Moreover, in Lewis this court did not entirely dismiss the language of §3101(b) providing that certain serious traffic offenses, including §3731(a)(l), must occur on highways and trafficways. The Lewis opinion adds:

Moreover, even if section 1547(a) is construed to require reasonable grounds to believe a person was driving, operating or in actual physical control of a vehicle on a highway or trafficway, the facts of this case are such that a reasonable person in the position of the arresting officer could reasonably have concluded that Appellant had been driving while intoxicated on a highway or traffic-way.

Lewis, 114 Pa. Commonwealth Ct. at 330-31, 538 A.2d at 658.

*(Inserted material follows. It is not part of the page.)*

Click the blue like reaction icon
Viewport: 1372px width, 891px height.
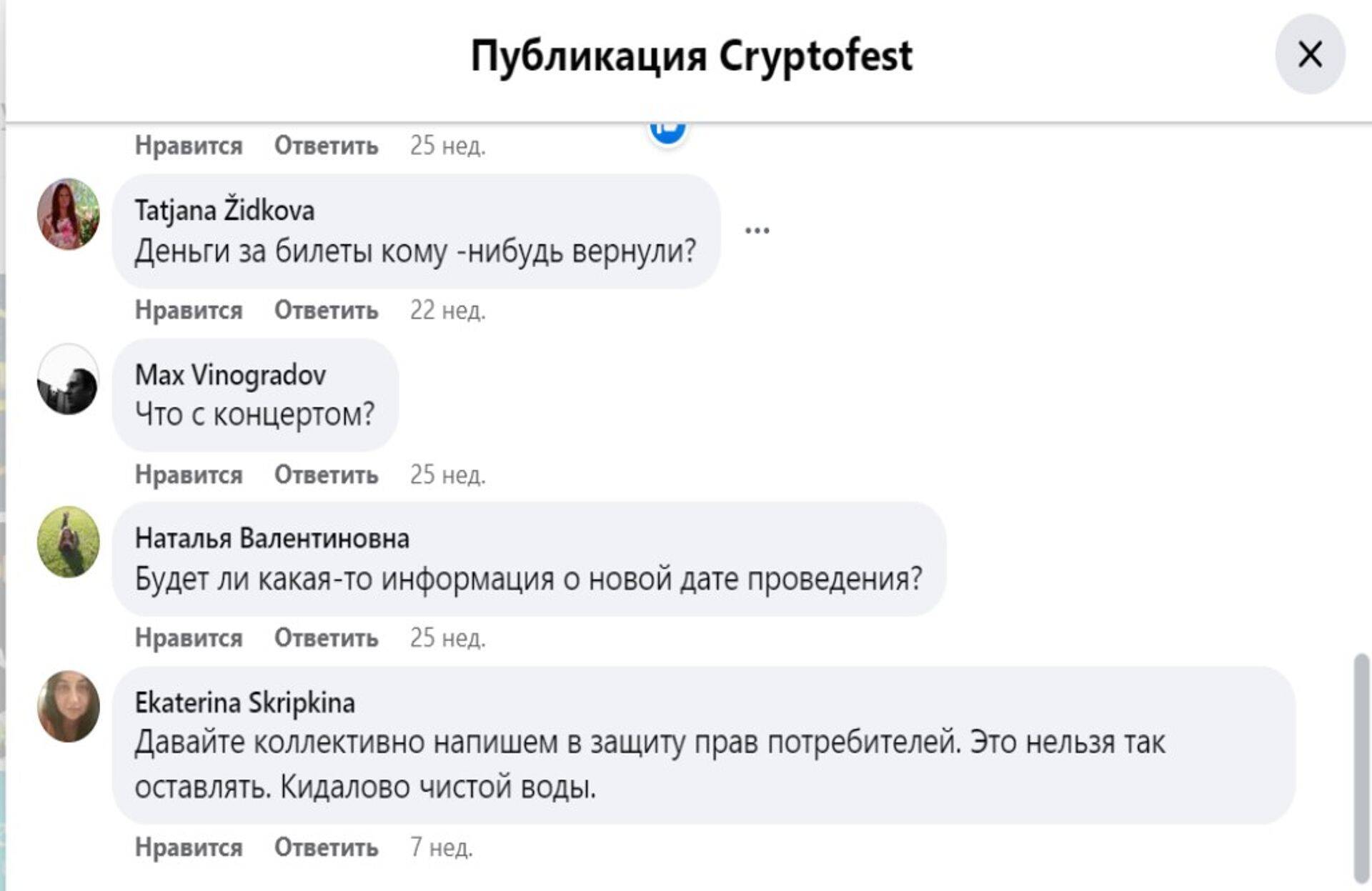[x=667, y=130]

This case is distinguishable from the Lewis case in that, in the present case, the incident took place in a private residential condominium parking lot. The trial judge, in his factfinding capacity, understandably rejected the reasonableness of an assumption that Mr. McLaughlin necessarily had been driving on a highway or trafficway. He was found in his own parking lot with the motor running, and there was no other evidence provided that would show that he had been anywhere else. In the Lewis case, the appellant was in a private yard that was not his own; the officer could assume that he left the highway or trafficway, and that in so doing he hit a tree in an adjacent yard.

This court cannot gainsay the trial judge’s finding that the officer in the present case could not have reasonably believed that McLaughlin had been driving while under the influence of alcohol on a trafficway or highway.

The department contends, alternatively, that the parking lot in this case was a trafficway as defined in 75 Pa. C. S. §102, which defines a trafficway as: “The entire width between property lines or other boundary lines of every way or place of which any part is open to the public for purposes of vehicular travel as a matter of right or custom.”

This definition, however, does not include a condominium parking lot which is not open to the public for purposes of vehicular travel. It is a private lot to be used only by the residents of the complex.

The parking lot in this case is not analogous to the parking lot discussed in Bendik. In that case, the appellant was arrested in the parking lot of the Marriott Motel after she had collided with another vehicle. The court in Bendik held:

It would appear from the use of a motel parking lot that it is customarily open to the public for the purpose of vehicular travel to the extent that members of the general public are welcome to drive onto the lot if they wish to park their car and patronize the motel or, as in this case, a restaurant therein.

Bendik, 112 Pa. Commonwealth Ct. at 595, 535 A.2d at 1250.

In the present case, the general public is not welcome in a private condominium parking area; it is specifically reserved for the residents of the complex. Therefore, the department’s argument that the parking lot in this case is a trafficway cannot be sustained.

This court therefore holds that Judge BATTLE found correctly that the police officer did not have reasonable grounds to believe that Mr. McLaughlin was driving under the influence on a trafficway or highway, and that the suspension of his driver’s license was improperly sustained.

Order

NOW, March 30, 1989, the order of the Court of Common Pleas of Delaware County, dated March 4, 1988, at No. 87-8784 of 1988, is affirmed.